With pictures left out, set down exactly the lines from the line containing "You are a computer-use" through the last line of the data.

__Data to process__:
* * *

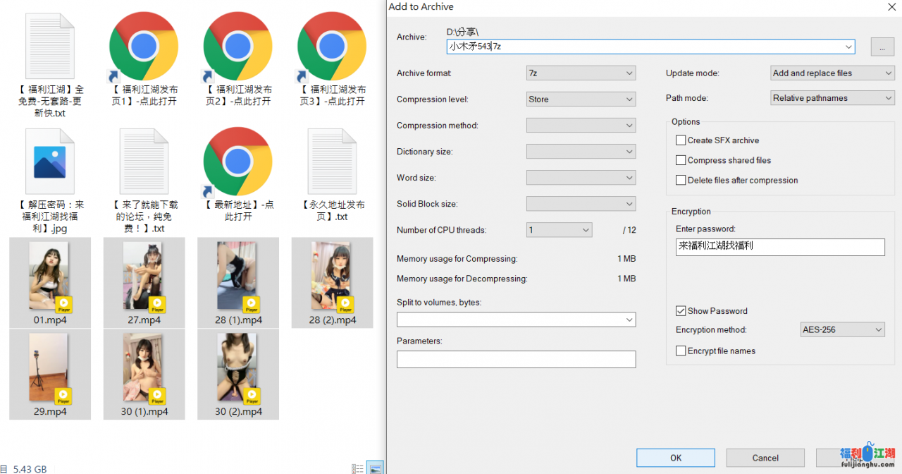Viewport: 902px width, 474px height.
Task: Click Cancel in Add to Archive dialog
Action: coord(765,458)
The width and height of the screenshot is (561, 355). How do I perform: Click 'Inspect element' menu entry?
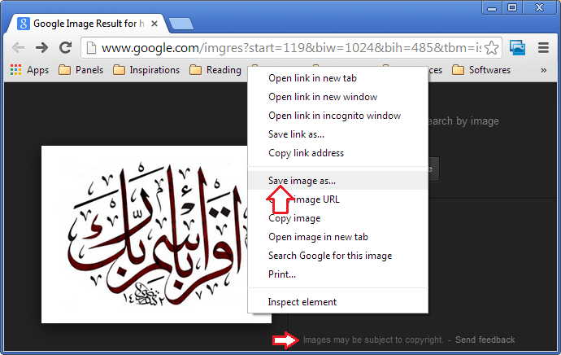click(302, 302)
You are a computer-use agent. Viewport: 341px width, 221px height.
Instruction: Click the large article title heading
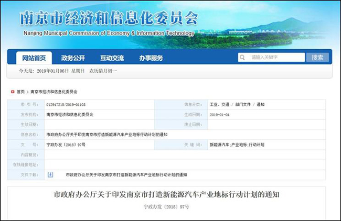167,195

* * *

__Exercise output__:
You are a computer-use agent. Viewport: 341px width, 221px height.
Instruction: Click the large article title heading
167,195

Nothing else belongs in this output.